TRECHO DO DOCUMENTO |
══════════

Desde que se iniciou a série de encontros da Fundação Friedrich Ebert Stiftung (FES) e Brasil Debate para discutir os efeitos das políticas de ajuste fiscal no país, um dos quadros mais dramáticos revelados foi o da cultura. “Morte lenta”, “respiração por aparelhos” e “inviabilização” foram algumas expressões usadas para definir o setor, suas instituições e políticas depois dos cortes orçamentários de 2015 (a “navalha”), acentuados a partir de 2017 (a “guilhotina”).
Responsável pelo diagnóstico, o ex-secretário-executivo do Ministério da Cultura (MinC) João Brant afirmou que o impacto das medidas de austeridade é de tal ordem que “há o risco de o MinC se tornar inviável,como instituição”.
Autor de um levantamento sobre a trajetória das políticas e investimentos públicos federais em cultura desde a criação do MinC, em 1985, até a sua extinção e recriação no governo Michel Temer (por pressão de artistas e movimentos sociais que ocuparam sedes de órgãos culturais em ao menos 18 capitais, em 2016), Brant expôs dados preocupantes em 7 de junho último.
Para debater com ele estiveram presentes, na sede da FES em São Paulo, o ex-ministro da Cultura e atual secretário da Cultura de Belo Horizonte Juca Ferreira e o advogado, pesquisador e ex-secretário de Políticas Culturais do MinC Guilherme Varella.

══════════

PROBLEMA PROPOSTO |
Reproduza na íntegra, palavra por palavra, o texto acima sobre os cortes orçamentários na cultura.

REGISTROS LISTADOS |
══════════

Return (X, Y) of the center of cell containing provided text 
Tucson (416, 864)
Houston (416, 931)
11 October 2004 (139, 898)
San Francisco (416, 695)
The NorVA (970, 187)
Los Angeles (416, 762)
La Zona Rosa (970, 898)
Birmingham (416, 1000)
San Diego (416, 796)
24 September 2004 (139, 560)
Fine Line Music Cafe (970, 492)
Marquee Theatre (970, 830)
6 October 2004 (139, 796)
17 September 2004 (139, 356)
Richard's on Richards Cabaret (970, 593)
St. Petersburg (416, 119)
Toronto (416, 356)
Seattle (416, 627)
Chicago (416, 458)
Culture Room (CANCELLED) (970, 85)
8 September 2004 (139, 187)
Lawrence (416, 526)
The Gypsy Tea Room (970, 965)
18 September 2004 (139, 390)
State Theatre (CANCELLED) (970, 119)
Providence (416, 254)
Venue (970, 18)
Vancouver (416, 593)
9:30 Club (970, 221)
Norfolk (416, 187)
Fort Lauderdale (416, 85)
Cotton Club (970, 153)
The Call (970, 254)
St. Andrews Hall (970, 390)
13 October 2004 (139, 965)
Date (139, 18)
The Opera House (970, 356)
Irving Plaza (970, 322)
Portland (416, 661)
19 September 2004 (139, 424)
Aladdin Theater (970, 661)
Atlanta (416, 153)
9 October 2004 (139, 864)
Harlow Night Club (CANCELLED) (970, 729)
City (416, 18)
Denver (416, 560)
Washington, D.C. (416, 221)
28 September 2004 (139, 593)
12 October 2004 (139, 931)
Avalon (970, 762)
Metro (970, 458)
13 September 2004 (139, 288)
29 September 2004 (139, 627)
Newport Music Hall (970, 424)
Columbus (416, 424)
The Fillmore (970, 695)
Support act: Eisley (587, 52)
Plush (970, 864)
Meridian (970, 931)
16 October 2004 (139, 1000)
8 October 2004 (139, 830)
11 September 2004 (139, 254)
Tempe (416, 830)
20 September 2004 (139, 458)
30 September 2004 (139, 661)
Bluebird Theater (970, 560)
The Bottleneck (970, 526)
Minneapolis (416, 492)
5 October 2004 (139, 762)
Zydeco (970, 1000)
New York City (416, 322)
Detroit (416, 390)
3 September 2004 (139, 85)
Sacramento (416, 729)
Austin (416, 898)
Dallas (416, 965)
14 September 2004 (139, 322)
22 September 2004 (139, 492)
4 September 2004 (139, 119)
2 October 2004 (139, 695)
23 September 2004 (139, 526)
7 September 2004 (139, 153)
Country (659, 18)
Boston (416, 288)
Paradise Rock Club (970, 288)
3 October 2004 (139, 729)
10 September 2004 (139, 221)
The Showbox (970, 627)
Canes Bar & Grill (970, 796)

══════════

SOLUÇÃO DO EXERCÍCIO |
Desde que se iniciou a série de encontros da Fundação Friedrich Ebert Stiftung (FES) e Brasil Debate para discutir os efeitos das políticas de ajuste fiscal no país, um dos quadros mais dramáticos revelados foi o da cultura. “Morte lenta”, “respiração por aparelhos” e “inviabilização” foram algumas expressões usadas para definir o setor, suas instituições e políticas depois dos cortes orçamentários de 2015 (a “navalha”), acentuados a partir de 2017 (a “guilhotina”).
Responsável pelo diagnóstico, o ex-secretário-executivo do Ministério da Cultura (MinC) João Brant afirmou que o impacto das medidas de austeridade é de tal ordem que “há o risco de o MinC se tornar inviável,como instituição”.
Autor de um levantamento sobre a trajetória das políticas e investimentos públicos federais em cultura desde a criação do MinC, em 1985, até a sua extinção e recriação no governo Michel Temer (por pressão de artistas e movimentos sociais que ocuparam sedes de órgãos culturais em ao menos 18 capitais, em 2016), Brant expôs dados preocupantes em 7 de junho último.
Para debater com ele estiveram presentes, na sede da FES em São Paulo, o ex-ministro da Cultura e atual secretário da Cultura de Belo Horizonte Juca Ferreira e o advogado, pesquisador e ex-secretário de Políticas Culturais do MinC Guilherme Varella.